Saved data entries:
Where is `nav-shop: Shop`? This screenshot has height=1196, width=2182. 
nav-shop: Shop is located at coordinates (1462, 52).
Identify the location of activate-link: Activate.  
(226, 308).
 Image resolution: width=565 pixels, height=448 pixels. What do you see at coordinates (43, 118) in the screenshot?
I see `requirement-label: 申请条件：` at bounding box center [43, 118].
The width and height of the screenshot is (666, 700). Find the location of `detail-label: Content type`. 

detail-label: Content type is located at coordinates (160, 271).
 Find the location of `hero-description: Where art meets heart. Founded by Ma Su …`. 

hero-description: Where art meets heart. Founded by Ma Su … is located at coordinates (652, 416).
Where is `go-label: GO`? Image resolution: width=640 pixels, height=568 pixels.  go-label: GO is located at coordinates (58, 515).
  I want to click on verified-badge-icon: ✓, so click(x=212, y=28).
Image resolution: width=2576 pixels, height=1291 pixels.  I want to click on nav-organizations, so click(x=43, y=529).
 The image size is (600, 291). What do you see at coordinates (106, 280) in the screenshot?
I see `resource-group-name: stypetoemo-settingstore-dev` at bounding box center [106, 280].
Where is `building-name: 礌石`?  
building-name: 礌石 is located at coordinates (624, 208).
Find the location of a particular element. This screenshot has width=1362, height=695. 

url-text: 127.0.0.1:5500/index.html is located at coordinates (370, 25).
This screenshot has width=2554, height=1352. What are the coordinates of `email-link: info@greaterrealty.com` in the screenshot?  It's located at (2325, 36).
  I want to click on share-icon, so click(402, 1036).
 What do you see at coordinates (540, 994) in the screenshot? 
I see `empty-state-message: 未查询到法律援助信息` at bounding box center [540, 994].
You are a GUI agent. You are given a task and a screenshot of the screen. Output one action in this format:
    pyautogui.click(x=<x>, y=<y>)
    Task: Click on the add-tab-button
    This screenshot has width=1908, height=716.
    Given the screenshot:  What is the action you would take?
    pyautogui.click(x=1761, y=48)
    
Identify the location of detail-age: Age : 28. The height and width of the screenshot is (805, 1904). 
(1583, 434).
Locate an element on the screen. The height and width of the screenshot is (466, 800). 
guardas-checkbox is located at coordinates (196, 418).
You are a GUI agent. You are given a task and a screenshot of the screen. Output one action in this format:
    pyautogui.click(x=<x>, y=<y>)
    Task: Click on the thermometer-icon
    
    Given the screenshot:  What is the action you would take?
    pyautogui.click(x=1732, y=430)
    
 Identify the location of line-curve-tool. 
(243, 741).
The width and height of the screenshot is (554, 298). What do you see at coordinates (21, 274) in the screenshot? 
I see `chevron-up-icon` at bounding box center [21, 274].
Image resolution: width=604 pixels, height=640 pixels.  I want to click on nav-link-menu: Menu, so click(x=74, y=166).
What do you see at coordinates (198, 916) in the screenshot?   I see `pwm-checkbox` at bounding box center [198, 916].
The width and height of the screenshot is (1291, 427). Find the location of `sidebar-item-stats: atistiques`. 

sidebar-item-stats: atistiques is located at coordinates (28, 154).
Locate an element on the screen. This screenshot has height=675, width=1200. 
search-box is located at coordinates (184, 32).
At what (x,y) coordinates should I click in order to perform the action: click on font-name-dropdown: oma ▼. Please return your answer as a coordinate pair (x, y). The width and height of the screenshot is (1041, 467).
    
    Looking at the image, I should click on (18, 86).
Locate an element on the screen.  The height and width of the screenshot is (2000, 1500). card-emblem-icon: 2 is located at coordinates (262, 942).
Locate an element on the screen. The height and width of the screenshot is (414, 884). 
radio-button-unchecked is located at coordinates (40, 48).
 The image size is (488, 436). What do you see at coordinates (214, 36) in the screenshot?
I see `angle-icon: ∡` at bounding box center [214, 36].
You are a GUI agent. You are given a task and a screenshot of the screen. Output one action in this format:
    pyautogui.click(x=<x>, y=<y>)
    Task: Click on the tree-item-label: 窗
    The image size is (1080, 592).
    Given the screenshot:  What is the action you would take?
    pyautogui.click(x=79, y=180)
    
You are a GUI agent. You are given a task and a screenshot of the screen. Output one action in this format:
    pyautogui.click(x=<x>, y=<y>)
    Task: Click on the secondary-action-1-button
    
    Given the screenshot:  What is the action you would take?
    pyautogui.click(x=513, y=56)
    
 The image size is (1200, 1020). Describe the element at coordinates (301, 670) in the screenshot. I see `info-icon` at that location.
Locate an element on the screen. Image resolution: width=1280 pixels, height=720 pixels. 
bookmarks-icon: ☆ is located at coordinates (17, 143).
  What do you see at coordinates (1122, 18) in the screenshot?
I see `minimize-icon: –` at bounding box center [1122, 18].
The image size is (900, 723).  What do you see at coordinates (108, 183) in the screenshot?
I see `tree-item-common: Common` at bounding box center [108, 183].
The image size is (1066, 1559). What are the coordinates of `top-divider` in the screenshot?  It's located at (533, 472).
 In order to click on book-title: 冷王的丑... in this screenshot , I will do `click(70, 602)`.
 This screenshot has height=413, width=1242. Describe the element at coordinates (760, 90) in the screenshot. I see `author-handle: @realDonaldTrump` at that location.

EXERCISE OBJECTIVE:
Extract every line of the listing from the line containing "What do you see at coordinates (198, 916)" through the line containing "sidebar-item-stats: atistiques is", inclusive, and reproduce them without any changes.

WRITTEN ANSWER:
What do you see at coordinates (198, 916) in the screenshot?   I see `pwm-checkbox` at bounding box center [198, 916].
The width and height of the screenshot is (1291, 427). Find the location of `sidebar-item-stats: atistiques`. 

sidebar-item-stats: atistiques is located at coordinates (28, 154).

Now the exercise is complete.